By Don Corrigan
Most outdoor/environmental types love woodpeckers. So did I, until one persistent woodpecker started dismantling my house this fall. Here is my column in the Nov. 20th Webster-Kirkwood Times and South County Times about my problems with noisy Woody pecking apart my house.
If you have a solution for my Woody, please share it in the comment section at the bottom of this post.
There’s a roast bird I desperately want on my table this month — and it’s not a turkey. It’s a woodpecker. The pesky critter has been driving me bonkers after taking a liking to the west side of my cedar panel home.
I used to like woodpeckers. There was Woody, the anthropomorphic, animated woodpecker, whom I spent hours with in my cartoon-watching years. This old TV Woody went on to cameo in the “Who Framed Roger Rabbit” movie of the 1980s.
A woodpecker I also enjoyed in the 1980s was Kirk “Woody” Woodpecker, made famous by the late Kirkwood City Councilman Francis Scheidegger. Quirky Francis had hundreds of plastic woodpeckers that he would attach to trees in Kirkwood. I couldn’t figure out whether his “Woody” was just a friendly joke or a political campaign tactic to win council elections.
In more recent years, I’ve covered some bird walks with the Audubon gang and truly understand their love and admiration for those colorful pileated woodpeckers — and all their conifer-craving cousins.
Now, however, I am not feeling the love for woodpeckers. I’ve spoken to several hardware dealers who, off-the-record, suggested a pellet gun and a good aim. That’s not how I roll and, besides, it’s against the law. My aim is to discourage the woodpeckers – not to deep-six them.
Another hardware dealer advised hanging two pie pans on the side of the house to scare these persistent airborne piledrivers. But the birds are only frightened by these when the wind is blowing — and the banging pans are worse than the rat-a-tat-tat of varmints remodeling my house.
When all else fails, go to the world wide web. On the Internet, you will find such remedies as: an electronic Bird-X Ultrasonic at $569.95 that repels birds with ultrasonic sounds. I can buy 300 tubes of repair caulk for that kind of money, so, no thanks.
Numerous hawk and owl decoys for exterior-wall mounting are sold on Amazon. Customer reviews say the woodpeckers are only scared of these plastic predators for a few days, then they make friends with them.
How about wrapping the house up in Bird-X Polypropylene BirdNet? I can also use this netting to catch my fall from the ladder while trying to wrap the entire house in bird netting. Sounds like a plan – a bad one.

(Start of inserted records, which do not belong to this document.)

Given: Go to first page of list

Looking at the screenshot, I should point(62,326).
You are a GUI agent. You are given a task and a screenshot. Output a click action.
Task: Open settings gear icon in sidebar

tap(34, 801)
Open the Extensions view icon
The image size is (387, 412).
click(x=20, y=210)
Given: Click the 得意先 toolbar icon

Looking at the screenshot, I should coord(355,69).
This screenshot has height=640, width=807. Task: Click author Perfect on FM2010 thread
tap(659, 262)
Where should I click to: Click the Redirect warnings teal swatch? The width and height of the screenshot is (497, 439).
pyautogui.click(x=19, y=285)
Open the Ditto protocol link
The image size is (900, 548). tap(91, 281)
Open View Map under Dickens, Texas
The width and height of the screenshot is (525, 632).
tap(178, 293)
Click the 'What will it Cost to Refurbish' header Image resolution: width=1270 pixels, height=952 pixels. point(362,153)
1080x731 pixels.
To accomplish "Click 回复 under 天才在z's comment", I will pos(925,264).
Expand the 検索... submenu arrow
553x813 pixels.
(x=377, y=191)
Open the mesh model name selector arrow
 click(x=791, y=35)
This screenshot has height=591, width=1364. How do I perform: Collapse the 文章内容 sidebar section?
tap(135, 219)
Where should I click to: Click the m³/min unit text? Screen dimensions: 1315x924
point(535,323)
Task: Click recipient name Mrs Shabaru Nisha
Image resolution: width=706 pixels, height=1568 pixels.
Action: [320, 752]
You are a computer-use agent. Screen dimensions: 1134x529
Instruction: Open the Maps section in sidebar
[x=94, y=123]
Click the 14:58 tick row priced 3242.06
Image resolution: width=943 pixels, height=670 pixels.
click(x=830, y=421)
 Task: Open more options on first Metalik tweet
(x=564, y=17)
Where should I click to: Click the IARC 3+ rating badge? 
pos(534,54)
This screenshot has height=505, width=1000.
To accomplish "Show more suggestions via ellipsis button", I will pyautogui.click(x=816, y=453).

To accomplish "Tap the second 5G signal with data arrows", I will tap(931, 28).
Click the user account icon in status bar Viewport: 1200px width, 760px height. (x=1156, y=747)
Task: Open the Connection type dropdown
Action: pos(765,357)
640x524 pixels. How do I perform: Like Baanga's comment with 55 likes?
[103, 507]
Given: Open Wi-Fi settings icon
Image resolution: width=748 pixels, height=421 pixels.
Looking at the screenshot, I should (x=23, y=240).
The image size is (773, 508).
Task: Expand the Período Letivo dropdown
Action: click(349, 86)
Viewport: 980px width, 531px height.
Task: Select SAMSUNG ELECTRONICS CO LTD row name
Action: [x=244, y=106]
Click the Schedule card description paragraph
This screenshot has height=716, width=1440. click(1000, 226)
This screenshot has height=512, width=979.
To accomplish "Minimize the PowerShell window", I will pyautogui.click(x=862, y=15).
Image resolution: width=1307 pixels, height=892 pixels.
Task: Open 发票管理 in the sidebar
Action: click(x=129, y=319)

A “Guaranteed Effective from Day One HydroGuard” is also an option. This motion-activated sprinkler automatically detects birds (or bears) as they approach, and repels them with a short, but startling burst of water.
I finally hung and strung two five-packs of Bird-B-Gone Diverters, with “mock predator eyes” and shiny reflective surfaces to startle and scare off woodpeckers. I’ve told neighbors they are temporary holiday decorations.
If they don’t work, I can sell them at a holiday garage sale: nice earrings for your crazy aunt – and pasties for any strippers in your family.